With that said,if America invaded Pakistan this could help to contain both China and India., while also keeping an eye of Afghanistan, and by default Iran.
As Pakistan is considered a failed state, and the US has already set a precedent for invading countries ( in Iraq it was weapons of mass distraction ask Colin Powell, he spoke to the UN General Assembly).
In Pakistan there is no hypothetical, there are weapons of mass destruction.
The only thing is that the American don't realize how tricky the Pakistanis are.
The ISI ( Pakistans spy agency and a state within a state)
has been playing both sides for along time, and as creatures of habit they are not likely to change.
I think we are at the end of the first act in the Great Game III.
This will be the scenario over the next six months.
1.Pakistan will become so unstable ( right now there are more than 1 million internally displaced people)
2. The Pakistan Government will be forced to "invite" the Americans to " care take the nuclear stockpile"
3. The Americans will have no choice but to agree as per their role as the Global policeman.
This move will further weaken America ( remember Rome)

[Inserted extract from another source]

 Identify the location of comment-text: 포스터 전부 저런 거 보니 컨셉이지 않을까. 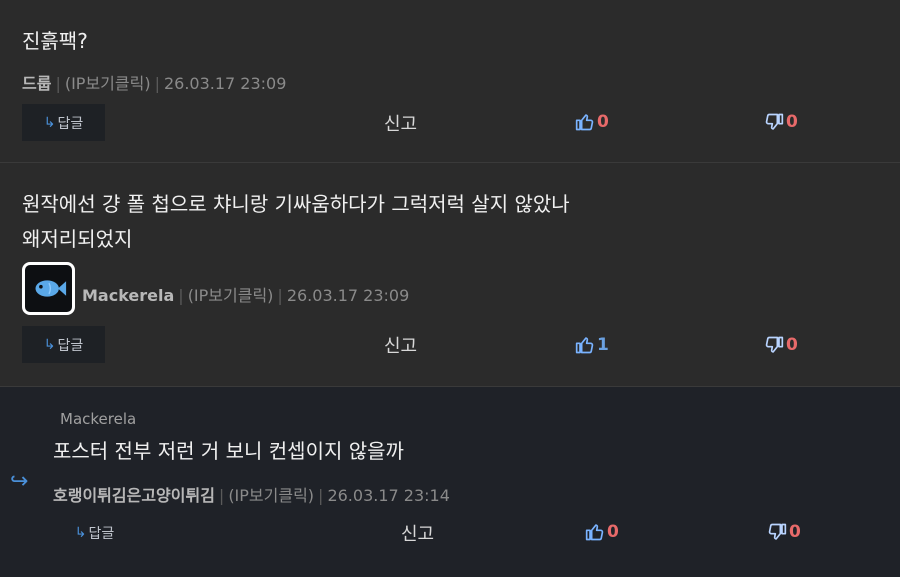
(228, 451).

In a few years China will get adventurous as they will need to find wives for all their single men( direct result of the one child policy) and will invade neighbouring countries on that pretext.
 
seth
I note you include a link to an article by that most despised American, former Green Party leader, Ralph Nader, where he discusses nuclear energy and proliferation. I hate articles where nobody gets to comment because the back and forth usually brings out the truth behind the author's BS/agenda. And this article had a lot of it.

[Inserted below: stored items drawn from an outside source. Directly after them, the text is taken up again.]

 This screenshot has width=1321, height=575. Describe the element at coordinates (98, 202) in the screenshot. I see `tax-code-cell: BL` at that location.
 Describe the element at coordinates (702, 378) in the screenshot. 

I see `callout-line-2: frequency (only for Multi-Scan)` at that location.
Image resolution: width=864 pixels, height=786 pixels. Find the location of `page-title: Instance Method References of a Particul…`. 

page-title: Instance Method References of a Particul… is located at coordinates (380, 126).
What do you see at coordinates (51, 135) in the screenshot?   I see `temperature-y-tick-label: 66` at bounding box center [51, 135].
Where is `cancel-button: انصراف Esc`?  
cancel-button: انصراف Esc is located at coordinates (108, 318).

Nader mentions "well-known physicist", environmentalist Amory Lovins who is against nuclear energy based on economics. Typical Green Party disinformation. Lovins is neither a physicist not an economist and doesn't have a clue. Sort of a global warming denier working in the nuclear field.

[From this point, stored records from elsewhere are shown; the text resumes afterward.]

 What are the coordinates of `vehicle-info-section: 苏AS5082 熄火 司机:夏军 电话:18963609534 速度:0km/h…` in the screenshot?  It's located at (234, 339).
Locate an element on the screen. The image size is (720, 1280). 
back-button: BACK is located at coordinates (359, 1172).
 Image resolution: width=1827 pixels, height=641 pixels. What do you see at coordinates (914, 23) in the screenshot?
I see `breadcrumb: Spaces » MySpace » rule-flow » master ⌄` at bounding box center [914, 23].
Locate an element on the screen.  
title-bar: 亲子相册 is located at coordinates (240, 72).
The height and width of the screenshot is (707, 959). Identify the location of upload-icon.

Remember Green Party leader Nader was the guy that elected George Bush by siphoning off 5% of Al Gores vote. Smart move.

http://nucleargreen.blogspot.com/2008/06/amory-lovins.html
seth
 
The Patty Stacker
Charlie,
I think your friend may be onto something.
Read the link below, yeah I know its CanWest's westcoast rag, but its actually a reuters piece


http://www.vancouversun.com/news/offers+Pakistan+Swat+fighting+continues...
 
naneesh
The world is most secure being a handful or two of large nations. The US should occupy Pakistan to liquidate it, make the Punjab and Sind join the Union of India, then hand control of the nukes to India. That's the best way forward for the Pakistani people. Within 20 yrs, they'll be a lot richer and freer.
Then Bangladesh and Nepal should be "encouraged" to apply for membership of the Union. A strong India is a good counterbalance for a strong China.
 
FrankGSterleJr
If I was an American citizen, I would have voted for U.S. President Barack Obama, but now would be close to regretting it.
It seems that Obama’s promise to expose photos proving immoral, inhumane treatment of Arab prisoners by U.S. soldiers is now null and void; likewise reversed is his promise to close down that torture chamber known as Guantanamo Bay.
It would appear that the U.S. military establishment (and other powers that be) has successfully reached into the White House and considerably altered Obama’s just, moral political itinerary.
Perhaps he does not want to go the way of JFK’s governing decisions and ultimate fate.